Он помнил все из своего прошлого. Помнил что родился в семье чиновника средней руки, выбившегося наверх из самых низов, помнил, как изо всех сил старался доказать сверстникам в гимназии кулаками и отличной учебой, что он ничем не хуже и помнил, как оказался на улице, после того, как отца и мать после революции прямо возле дома убили непонятные вооруженные люди.
Дальше смерть родных быстро скрылась в тумане, а сам Алешка был занят выживанием среди таких же голодных волчат, как он.
Свобода закалила характер с телом и пришлась по душе гораздо больше, чем сытая и обеспеченная жизнь. Настолько больше, что Лешка трижды бежал из детдомов, в последний раз вспоров пузо завхозу, вздумавшему распустить руки.
Первый раз чужеродность прошлой и настоящей жизни проявилась тогда, когда его затащили в вагон солдаты. Алексей сразу потерял сознание, а когда очнулся, даже заорал от дикого несоответствия окружающей действительности.
Какой паровоз? Какие теплушки? Лошади в вагонных стойлах? Откуда? Кто эти люди в выцветших гимнастерках? Куда меня везут?
Впрочем, все почти сразу стало на свои места: Алешка списал случившееся на испуг и смирился. Правда, время от времени, все равно пытался покопаться в своем прошлом. Но, как всегда — без результата…
Звонко заскрипел фазан в зарослях дикой ежевики неподалеку. Алексей приоткрыл один глаз и увидел рядом кряжистого бородатого старика в свободной рубахе до колен и широких шароварах.
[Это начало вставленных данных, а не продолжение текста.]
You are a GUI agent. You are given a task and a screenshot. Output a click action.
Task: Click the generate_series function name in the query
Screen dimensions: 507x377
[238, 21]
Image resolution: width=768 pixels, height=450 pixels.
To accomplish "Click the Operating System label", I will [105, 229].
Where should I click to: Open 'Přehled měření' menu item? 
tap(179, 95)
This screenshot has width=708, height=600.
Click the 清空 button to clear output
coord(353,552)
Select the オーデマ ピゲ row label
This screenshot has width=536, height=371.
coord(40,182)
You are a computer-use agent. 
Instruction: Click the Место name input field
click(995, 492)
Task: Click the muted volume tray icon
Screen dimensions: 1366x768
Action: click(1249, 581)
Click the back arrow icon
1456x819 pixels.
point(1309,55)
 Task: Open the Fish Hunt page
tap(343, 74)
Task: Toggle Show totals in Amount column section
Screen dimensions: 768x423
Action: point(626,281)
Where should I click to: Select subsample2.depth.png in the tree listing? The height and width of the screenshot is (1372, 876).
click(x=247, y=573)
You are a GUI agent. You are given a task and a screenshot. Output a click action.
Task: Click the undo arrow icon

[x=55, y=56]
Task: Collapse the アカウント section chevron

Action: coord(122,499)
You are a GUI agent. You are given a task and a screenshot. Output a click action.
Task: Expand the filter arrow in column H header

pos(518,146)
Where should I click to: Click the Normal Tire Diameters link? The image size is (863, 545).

Старик сидел, сложив ноги по-турецки, и споро работал шилом и дратвой, тачая сапоги. Густой седой чуб колыхался в такт движениям.
Лешкины сапоги.
Алексей сразу закрыл глаз, но в воздухе что-то прошуршало и больно ударило его в бок.
— Лекса, сучий потрох! — прогудел негромкий, но густой бас.
— Встал, Михей Егорыч, встал… — зачастил Лешка, вскочил и метнулся к стойлам но, все равно, успел схлопотать по спине вторым своим сапогом.
Быстро запряг в двуколку с деревянной водяной бочкой плешивого, старого ишака, после чего торопливо повел его к воротам.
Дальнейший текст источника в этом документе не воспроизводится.